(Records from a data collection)
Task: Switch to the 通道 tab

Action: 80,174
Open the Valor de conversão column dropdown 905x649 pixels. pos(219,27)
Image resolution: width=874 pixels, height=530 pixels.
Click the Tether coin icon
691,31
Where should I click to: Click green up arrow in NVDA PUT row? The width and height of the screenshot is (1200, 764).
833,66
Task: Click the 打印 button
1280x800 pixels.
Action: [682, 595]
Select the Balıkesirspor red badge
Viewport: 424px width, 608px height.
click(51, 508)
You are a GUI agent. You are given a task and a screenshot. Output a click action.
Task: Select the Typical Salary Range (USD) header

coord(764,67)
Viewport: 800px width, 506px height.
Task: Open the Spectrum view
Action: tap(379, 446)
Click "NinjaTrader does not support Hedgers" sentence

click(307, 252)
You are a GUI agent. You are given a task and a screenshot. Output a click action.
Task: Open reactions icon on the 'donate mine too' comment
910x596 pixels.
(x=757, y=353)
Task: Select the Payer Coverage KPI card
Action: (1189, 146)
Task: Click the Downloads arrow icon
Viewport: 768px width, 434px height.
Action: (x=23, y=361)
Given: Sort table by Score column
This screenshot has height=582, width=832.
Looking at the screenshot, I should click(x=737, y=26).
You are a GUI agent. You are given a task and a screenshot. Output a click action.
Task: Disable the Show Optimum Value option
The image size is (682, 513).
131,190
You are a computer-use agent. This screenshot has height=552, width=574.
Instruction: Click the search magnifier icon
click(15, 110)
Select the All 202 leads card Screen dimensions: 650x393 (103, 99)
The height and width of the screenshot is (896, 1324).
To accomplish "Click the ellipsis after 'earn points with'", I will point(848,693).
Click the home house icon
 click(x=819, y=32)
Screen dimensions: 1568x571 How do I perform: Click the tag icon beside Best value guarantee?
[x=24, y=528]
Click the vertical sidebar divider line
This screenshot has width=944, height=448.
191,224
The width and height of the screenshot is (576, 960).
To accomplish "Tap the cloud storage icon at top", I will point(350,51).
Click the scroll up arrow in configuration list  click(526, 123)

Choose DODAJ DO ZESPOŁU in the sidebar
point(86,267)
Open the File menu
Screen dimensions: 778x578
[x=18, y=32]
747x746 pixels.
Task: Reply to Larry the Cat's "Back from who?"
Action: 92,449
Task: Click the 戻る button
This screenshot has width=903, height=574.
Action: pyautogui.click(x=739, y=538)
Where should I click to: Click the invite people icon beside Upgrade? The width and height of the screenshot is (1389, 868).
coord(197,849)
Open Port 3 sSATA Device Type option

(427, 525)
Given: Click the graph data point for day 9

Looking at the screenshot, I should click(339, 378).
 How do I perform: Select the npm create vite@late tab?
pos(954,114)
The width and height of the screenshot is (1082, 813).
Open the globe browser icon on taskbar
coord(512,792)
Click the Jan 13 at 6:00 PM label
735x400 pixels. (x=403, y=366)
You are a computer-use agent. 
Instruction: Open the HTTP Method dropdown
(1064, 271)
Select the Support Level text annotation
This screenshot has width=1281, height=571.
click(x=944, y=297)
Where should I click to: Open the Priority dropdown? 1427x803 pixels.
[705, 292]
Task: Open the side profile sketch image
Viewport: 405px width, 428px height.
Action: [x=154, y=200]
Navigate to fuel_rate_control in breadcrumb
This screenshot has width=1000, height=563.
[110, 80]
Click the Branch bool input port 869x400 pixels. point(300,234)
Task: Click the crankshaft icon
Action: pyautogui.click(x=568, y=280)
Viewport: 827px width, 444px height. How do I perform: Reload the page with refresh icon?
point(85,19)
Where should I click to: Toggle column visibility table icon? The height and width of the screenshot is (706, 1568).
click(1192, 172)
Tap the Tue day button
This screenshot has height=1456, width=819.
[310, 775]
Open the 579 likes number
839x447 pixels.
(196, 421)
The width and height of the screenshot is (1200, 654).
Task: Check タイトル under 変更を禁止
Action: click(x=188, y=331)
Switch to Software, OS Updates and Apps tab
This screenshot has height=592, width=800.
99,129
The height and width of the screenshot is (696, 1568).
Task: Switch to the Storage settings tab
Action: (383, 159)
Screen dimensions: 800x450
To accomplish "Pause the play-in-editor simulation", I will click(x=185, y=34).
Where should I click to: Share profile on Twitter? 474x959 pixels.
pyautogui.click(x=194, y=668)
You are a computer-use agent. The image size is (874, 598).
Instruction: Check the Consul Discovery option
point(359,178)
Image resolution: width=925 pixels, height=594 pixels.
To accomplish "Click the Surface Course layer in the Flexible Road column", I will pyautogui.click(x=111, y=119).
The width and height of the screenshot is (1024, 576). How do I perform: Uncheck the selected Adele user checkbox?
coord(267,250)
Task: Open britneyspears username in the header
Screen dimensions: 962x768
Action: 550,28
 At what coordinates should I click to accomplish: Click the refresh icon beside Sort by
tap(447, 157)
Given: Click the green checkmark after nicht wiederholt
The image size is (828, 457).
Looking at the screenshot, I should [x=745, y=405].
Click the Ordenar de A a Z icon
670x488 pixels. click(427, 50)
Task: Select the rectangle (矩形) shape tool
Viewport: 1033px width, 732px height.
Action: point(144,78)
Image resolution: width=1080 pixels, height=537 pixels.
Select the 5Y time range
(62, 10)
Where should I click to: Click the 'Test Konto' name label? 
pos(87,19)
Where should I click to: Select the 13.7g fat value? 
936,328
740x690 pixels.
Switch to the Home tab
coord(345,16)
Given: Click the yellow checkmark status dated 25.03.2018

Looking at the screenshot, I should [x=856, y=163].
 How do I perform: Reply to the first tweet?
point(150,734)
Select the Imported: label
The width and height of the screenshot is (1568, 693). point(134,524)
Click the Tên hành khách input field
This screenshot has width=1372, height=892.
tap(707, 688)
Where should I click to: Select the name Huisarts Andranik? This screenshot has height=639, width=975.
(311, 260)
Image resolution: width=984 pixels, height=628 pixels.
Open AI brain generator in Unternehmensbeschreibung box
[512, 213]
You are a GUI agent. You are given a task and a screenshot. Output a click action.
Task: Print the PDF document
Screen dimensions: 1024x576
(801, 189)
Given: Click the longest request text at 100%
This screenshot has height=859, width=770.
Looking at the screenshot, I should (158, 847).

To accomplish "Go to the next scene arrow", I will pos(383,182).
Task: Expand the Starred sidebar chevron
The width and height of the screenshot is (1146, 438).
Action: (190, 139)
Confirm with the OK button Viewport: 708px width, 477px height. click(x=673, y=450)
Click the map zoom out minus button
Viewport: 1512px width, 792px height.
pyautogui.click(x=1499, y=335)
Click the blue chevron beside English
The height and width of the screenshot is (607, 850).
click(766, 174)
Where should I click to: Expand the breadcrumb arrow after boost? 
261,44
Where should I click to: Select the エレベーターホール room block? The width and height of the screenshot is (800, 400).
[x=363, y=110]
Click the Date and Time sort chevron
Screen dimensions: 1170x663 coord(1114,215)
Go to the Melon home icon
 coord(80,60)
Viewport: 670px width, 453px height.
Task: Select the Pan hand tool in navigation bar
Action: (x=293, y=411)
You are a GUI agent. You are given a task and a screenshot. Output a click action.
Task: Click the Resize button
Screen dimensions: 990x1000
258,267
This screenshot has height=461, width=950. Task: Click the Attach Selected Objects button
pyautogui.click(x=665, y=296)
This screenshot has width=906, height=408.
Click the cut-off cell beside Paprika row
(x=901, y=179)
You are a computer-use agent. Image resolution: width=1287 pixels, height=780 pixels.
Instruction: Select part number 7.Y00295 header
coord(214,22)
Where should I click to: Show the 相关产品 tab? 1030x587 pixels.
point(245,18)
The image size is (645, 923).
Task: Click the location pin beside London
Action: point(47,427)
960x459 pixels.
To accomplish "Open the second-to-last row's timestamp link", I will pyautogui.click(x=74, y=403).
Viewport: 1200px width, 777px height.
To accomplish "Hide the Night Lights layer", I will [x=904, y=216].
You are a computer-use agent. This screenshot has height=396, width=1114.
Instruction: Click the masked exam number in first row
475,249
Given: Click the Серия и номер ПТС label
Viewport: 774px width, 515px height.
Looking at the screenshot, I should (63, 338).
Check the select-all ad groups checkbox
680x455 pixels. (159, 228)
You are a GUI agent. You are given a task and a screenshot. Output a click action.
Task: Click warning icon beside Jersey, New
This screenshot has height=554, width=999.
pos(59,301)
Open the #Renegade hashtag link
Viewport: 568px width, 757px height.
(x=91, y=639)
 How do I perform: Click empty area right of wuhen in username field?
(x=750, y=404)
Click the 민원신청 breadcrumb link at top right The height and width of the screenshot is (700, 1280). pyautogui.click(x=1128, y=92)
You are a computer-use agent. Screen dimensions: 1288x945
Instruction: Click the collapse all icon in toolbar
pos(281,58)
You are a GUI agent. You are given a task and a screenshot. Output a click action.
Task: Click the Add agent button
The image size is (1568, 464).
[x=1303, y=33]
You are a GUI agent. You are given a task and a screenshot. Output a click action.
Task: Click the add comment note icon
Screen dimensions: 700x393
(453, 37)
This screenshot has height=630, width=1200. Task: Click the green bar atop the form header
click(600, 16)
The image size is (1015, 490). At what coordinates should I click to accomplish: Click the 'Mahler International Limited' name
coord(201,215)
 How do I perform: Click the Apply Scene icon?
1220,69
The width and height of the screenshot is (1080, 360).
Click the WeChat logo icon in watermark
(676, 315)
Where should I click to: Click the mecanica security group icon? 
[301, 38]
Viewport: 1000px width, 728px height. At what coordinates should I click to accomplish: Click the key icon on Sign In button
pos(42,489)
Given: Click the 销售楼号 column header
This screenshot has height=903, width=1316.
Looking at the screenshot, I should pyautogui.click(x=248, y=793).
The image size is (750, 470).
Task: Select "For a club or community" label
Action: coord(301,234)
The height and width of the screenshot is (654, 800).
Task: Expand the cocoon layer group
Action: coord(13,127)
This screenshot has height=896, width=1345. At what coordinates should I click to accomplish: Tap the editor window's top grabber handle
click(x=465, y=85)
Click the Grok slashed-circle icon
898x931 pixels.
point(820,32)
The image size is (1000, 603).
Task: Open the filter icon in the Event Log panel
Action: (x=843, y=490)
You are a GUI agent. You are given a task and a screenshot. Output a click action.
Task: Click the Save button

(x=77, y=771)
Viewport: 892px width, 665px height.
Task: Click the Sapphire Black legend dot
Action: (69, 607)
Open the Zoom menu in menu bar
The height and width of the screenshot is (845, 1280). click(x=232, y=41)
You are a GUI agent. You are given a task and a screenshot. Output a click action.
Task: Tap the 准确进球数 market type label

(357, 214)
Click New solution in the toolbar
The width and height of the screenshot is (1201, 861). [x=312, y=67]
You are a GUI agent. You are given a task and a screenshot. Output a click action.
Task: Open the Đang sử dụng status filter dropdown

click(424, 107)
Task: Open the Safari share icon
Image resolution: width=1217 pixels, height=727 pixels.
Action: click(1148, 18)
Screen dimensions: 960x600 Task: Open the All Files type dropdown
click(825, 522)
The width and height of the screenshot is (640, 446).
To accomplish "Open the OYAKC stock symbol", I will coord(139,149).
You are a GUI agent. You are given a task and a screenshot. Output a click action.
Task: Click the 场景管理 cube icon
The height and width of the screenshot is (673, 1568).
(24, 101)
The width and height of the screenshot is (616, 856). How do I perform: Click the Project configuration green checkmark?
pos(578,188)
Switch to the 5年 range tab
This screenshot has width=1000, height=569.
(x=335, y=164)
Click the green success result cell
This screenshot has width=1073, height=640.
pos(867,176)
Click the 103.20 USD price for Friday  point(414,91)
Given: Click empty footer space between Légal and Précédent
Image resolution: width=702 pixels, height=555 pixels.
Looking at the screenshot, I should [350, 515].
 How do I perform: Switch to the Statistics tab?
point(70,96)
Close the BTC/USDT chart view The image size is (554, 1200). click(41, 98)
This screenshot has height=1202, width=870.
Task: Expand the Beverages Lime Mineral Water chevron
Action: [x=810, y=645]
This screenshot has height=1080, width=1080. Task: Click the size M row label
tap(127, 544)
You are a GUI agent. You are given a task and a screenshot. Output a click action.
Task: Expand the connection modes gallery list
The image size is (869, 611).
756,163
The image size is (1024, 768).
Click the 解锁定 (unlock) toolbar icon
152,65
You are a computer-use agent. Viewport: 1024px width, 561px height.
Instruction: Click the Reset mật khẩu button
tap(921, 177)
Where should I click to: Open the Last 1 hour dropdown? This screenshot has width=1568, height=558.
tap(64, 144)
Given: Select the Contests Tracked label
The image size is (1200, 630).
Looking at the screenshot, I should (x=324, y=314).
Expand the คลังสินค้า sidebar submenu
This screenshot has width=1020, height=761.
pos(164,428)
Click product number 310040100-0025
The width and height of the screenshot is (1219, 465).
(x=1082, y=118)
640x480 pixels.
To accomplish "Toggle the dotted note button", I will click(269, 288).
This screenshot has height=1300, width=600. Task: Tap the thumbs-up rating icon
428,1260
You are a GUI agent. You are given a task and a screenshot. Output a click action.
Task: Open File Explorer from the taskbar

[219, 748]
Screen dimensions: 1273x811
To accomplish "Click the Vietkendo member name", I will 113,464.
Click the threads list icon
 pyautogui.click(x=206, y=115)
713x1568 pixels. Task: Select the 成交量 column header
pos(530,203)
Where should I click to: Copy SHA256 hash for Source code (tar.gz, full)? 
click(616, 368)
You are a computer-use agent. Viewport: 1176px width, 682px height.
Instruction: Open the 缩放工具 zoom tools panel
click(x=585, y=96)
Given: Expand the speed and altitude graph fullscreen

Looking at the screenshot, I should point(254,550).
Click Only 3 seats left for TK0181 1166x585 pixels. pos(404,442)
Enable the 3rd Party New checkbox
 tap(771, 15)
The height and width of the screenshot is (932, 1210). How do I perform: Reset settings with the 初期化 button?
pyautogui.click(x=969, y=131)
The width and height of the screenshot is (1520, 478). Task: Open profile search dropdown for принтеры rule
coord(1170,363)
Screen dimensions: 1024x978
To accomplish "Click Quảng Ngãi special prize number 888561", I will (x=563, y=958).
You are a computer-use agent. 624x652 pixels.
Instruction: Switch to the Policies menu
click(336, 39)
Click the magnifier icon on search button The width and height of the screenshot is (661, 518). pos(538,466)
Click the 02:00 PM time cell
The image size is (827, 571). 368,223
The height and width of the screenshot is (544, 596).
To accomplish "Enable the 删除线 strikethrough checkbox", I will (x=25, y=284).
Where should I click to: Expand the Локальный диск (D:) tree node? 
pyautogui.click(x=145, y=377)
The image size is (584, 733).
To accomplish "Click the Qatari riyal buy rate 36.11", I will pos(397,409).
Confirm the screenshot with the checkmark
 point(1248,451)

TASK DETAILS →
Please retype, without any change, the line containing "Click the threads list icon" and every line after it to the end of the entries above, and only those.

EXPECTED OUTPUT →
Click the threads list icon
 pyautogui.click(x=206, y=115)
713x1568 pixels. Task: Select the 成交量 column header
pos(530,203)
Where should I click to: Copy SHA256 hash for Source code (tar.gz, full)? 
click(616, 368)
You are a computer-use agent. Viewport: 1176px width, 682px height.
Instruction: Open the 缩放工具 zoom tools panel
click(x=585, y=96)
Given: Expand the speed and altitude graph fullscreen

Looking at the screenshot, I should point(254,550).
Click Only 3 seats left for TK0181 1166x585 pixels. pos(404,442)
Enable the 3rd Party New checkbox
 tap(771, 15)
The height and width of the screenshot is (932, 1210). How do I perform: Reset settings with the 初期化 button?
pyautogui.click(x=969, y=131)
The width and height of the screenshot is (1520, 478). Task: Open profile search dropdown for принтеры rule
coord(1170,363)
Screen dimensions: 1024x978
To accomplish "Click Quảng Ngãi special prize number 888561", I will (x=563, y=958).
You are a computer-use agent. 624x652 pixels.
Instruction: Switch to the Policies menu
click(336, 39)
Click the magnifier icon on search button The width and height of the screenshot is (661, 518). pos(538,466)
Click the 02:00 PM time cell
The image size is (827, 571). 368,223
The height and width of the screenshot is (544, 596).
To accomplish "Enable the 删除线 strikethrough checkbox", I will (x=25, y=284).
Where should I click to: Expand the Локальный диск (D:) tree node? 
pyautogui.click(x=145, y=377)
The image size is (584, 733).
To accomplish "Click the Qatari riyal buy rate 36.11", I will pos(397,409).
Confirm the screenshot with the checkmark
 point(1248,451)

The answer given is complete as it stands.